# Poll: Is Bell's Two Hearted Ale the best IPA in the world?



## Steve (Jan 15, 2000)

This week, the state's biggest brewery received high accolades from RateBeer.com, which named Bell's Brewery Inc.'s Two Hearted Ale the best India Pale Ale in the world. 
More...


----------



## Tripleclean (Oct 25, 2011)

I voted no.

Sent from my LG-MS770 using Ohub Campfire mobile app


----------



## boomer_x7 (Dec 19, 2008)

No. I like 2 hearted but better out there. Also It seems like 2 hearted is very touchy. Every time i have it, bottle or draft is tastes diff.


----------



## Roober (Jan 21, 2003)

Bought a 6 to enjoy on a fishing trip. 6 out of 6 guys poured it down the drain. We weren't impressed.


----------



## brewster (May 30, 2010)

I'd have to vote no, I'm not one to say anything is the best. I think it's a really good beer and deserves it's spot on the BJCP guidelines.


----------



## TwoDogsAndABoat (Aug 18, 2008)

Even though Two hearted is one of my favorites, especially on tap I voted no. I totally agree that Two hearted can taste different at times. 
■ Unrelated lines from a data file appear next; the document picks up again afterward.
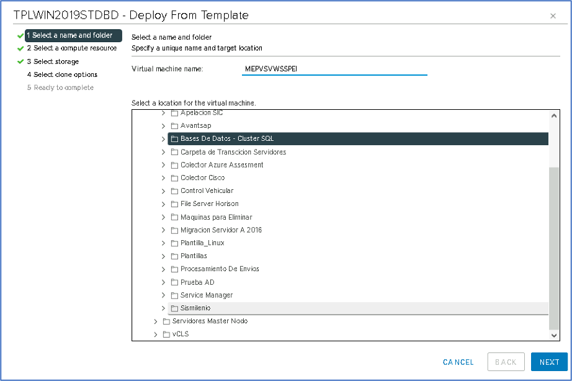Expand the Maquinas para Eliminar folder

point(164,217)
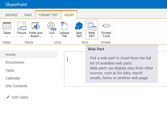This screenshot has width=167, height=114.
Task: Choose the Upload File icon
Action: [x=64, y=26]
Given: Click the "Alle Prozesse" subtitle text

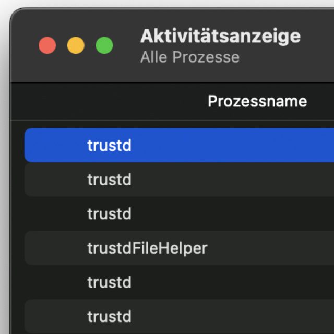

There are so many good IPAS out there it's hard to say which one is the best. I've really been diggin' All day ipa in the new 12oz cans. Great bitterness, very easy drinking and that grapefruit punch I look for in an ipa. 

Sent from my SPH-L710 using Ohub Campfire mobile app


----------



## TwoDogsAndABoat (Aug 18, 2008)

Roober said:


> Bought a 6 to enjoy on a fishing trip. 6 out of 6 guys poured it down the drain. We weren't impressed.


Are your buddies used to drinking IPAS? If so, it must have been a bad batch.

Sent from my SPH-L710 using Ohub Campfire mobile app


----------



## Tripleclean (Oct 25, 2011)

@ 2dogs, yes! All day IPA!!! Furthermore Bells isnt as bad....but i'd swear Dragons Mead brewers pallet is screwed up and or cant taste.

Sent from my LG-MS770 using Ohub Campfire mobile app


----------



## remcorebond (Jul 14, 2008)

One of the best definitely! 

Sent from my SPH-L720 using Ohub Campfire mobile app


----------



## Boardman Brookies (Dec 20, 2007)

Two Hearted is great, love it, but agree that you can get a funky batch. That does suck since you just spent 12 bucks on 6 brews.


----------



## foxfire69 (Sep 10, 2006)

remcorebond said:


> One of the best definitely!
> 
> Sent from my SPH-L720 using Ohub Campfire mobile app


 Looking past the inherent batch to batch variation...it is a worthy brew! (and named after a great Trout stream!)I wonder what the original IPA's that were brewed for the trips across the ocean tasted like? What other brands are as good??


----------



## TwoDogsAndABoat (Aug 18, 2008)

The thing I like about two hearted ale is the born on date. I've noticed if you can get it with in a month of its born on date it's usually pretty darn good. Once you start getting in the 3,4,5 month mark it just doesn't do it for me. 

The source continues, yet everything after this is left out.